Distraction and the false sense of control that shopping can provide do not offer the sort of therapy we need. Biblical wisdom would point us to a much different approach and one our culture is also celebrating: thanksgiving.

3. We need practice when it comes to thanksgiving.

This is especially true for those of us who know “the secret.” I don’t mean to sound like a gnostic. I’m just quoting Paul: “I know how to be brought low, and I know how to abound. In any and every circumstance, I have learned the secret of facing plenty and hunger, abundance and need.” Whoa. Paul, English, please. I don’t think I get it unless he is somehow talking about an iPhone. But Jesus has hope for us and seems to think we can understand what Paul is talking about: “And why are you anxious about clothing? Consider the lilies of the field, how they grow: they neither toil nor spin.”

By “considering the lilies,” Jesus invites us to consider the abundance of diversity and beauty in creation. For example, did you know there are 20,000 species of butterflies in the world? God is inviting us to enjoy His abundance. Compare this to the scarcity mentality of Black Friday and #CyberMonday shopping— I need to get my slice of the good life before someone gets there first!

Thanksgiving: The Road from Scary Scarcity to Non-Anxious Abundance

The road from scary scarcity to a non-anxious abundance is thanksgiving. And the first stop on that road is an overlook to marvel at God’s abundance in creation and see how incredibly rich God is. I’m reminded of the Looking Glass Rock Overlook on the Blue Ridge Parkway. But there’s another stop to make on this road, to continue the analogy.
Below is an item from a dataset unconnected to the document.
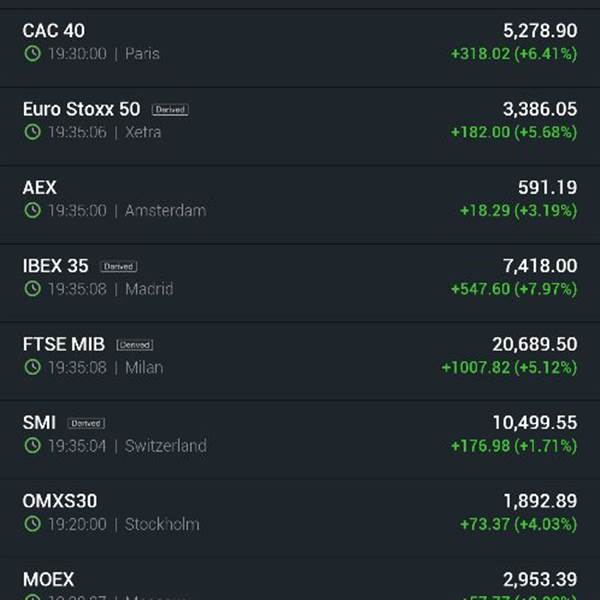Open the OMXS30 index details

point(300,518)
It’s to see Jesus—duh, the Christian answer that is always right. But don’t miss it— we see in Jesus Christ how God wields His great riches and abundance— by sharing them.
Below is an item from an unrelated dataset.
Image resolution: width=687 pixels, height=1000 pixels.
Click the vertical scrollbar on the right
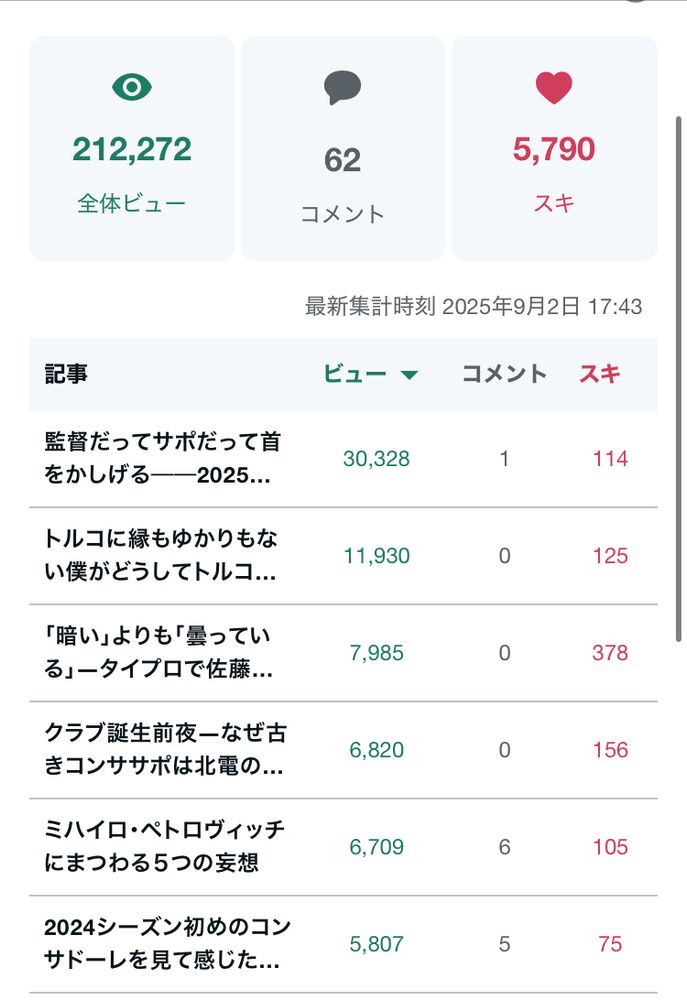tap(679, 379)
Paul’s great “secret” to contentment is Christ. Because of Christ, we may be thankful—not necessarily for everything (who should be thankful for the plight of many children in Africa?). But in everything, we have cause to be thankful! See what Paul does there in 1 Thessalonians 5:18? We are to be thankful in, not always for everything about our circumstances. We may give thanks that God is at work in Africa in many big and small ways. And that ultimately, in Jesus’ coming Kingdom, there will be no more under-nourished, neglected, or impoverished children.

How does Paul sum up “the secret” at the heart of his abundant theology in 2 Corinthians 8:9? “For you know the grace of our Lord Jesus Christ, that though he was rich, yet for your sake he became poor, so that you by his poverty might become rich.”

What Do We Do with Our Riches?

Luke ‪recounts an amazing story of Jesus healing ten diseased men in 17:11-19. The story’s twist occurs at the end when only one person comes to thank him: a Samaritan. The outsider, the Samaritan, responds better to God’s abundant love than the people God has known and loved, the Jews. Jesus often uses outsiders to indict our sense of presumption with God. We can be shocked to wakefulness by the thanksgiving of someone who doesn’t know God as well as us, or so we thought.

I wonder how we as Christians need to be humbled by outsiders or those who wouldn’t call themselves Christians? I think of the #OptOutside movement that has so winsomely tried to address the consumerism in our culture, particularly around the Black Friday and #CyberMonday time of year. They have, in a sense, spoken a helpful critique of our lack of thanksgiving. Where is this prophetic voice from the Church that might “subversively” (as Eugene Peterson tends to use the term) point to Christ where there is life abundant? Could this #GivingTuesday be just such an action and prove itself a better deal to our hearts than Black Friday or #CyberMonday? If not, I hope something will show us we are more than unsatisfied consumers of “the good life” marketed to us. And instead, enjoy being well-fed by our Savior and richly blessed to be a blessing.